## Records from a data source
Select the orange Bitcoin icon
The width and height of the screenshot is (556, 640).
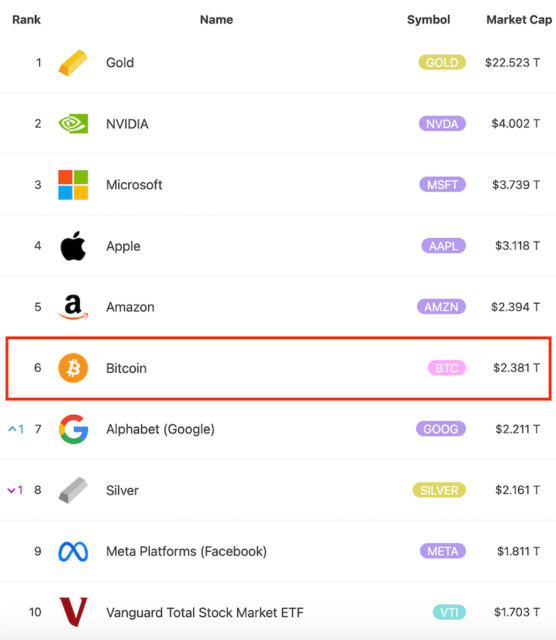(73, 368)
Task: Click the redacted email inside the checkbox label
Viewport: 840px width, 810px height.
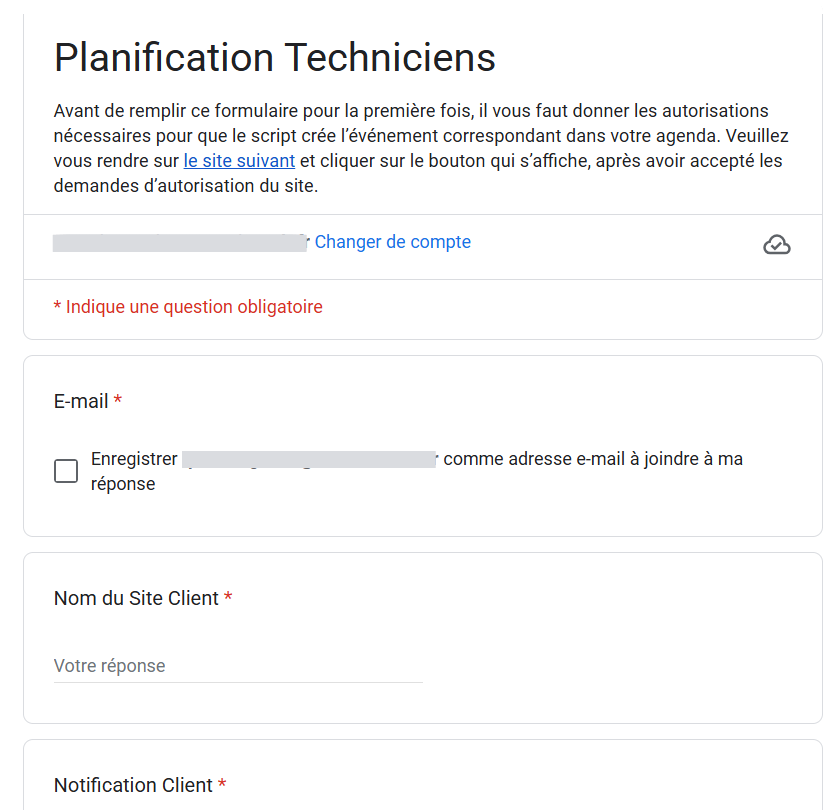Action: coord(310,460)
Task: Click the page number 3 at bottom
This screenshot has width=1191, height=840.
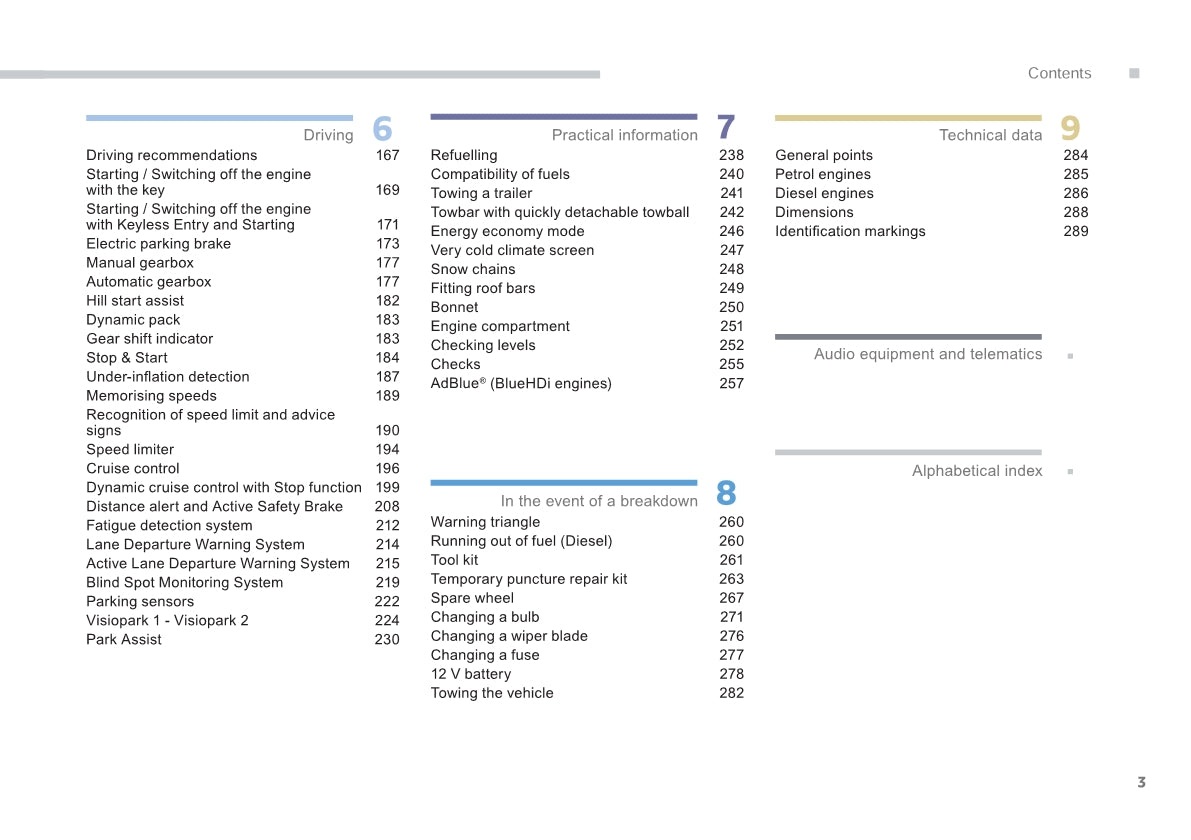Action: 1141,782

## WORK TO COMPLETE
What the answer needs is every line from the data above with "Task" in it.

## SOLUTION BELOW
Task: Click the redacted email inside the checkbox label
Task: Click the page number 3 at bottom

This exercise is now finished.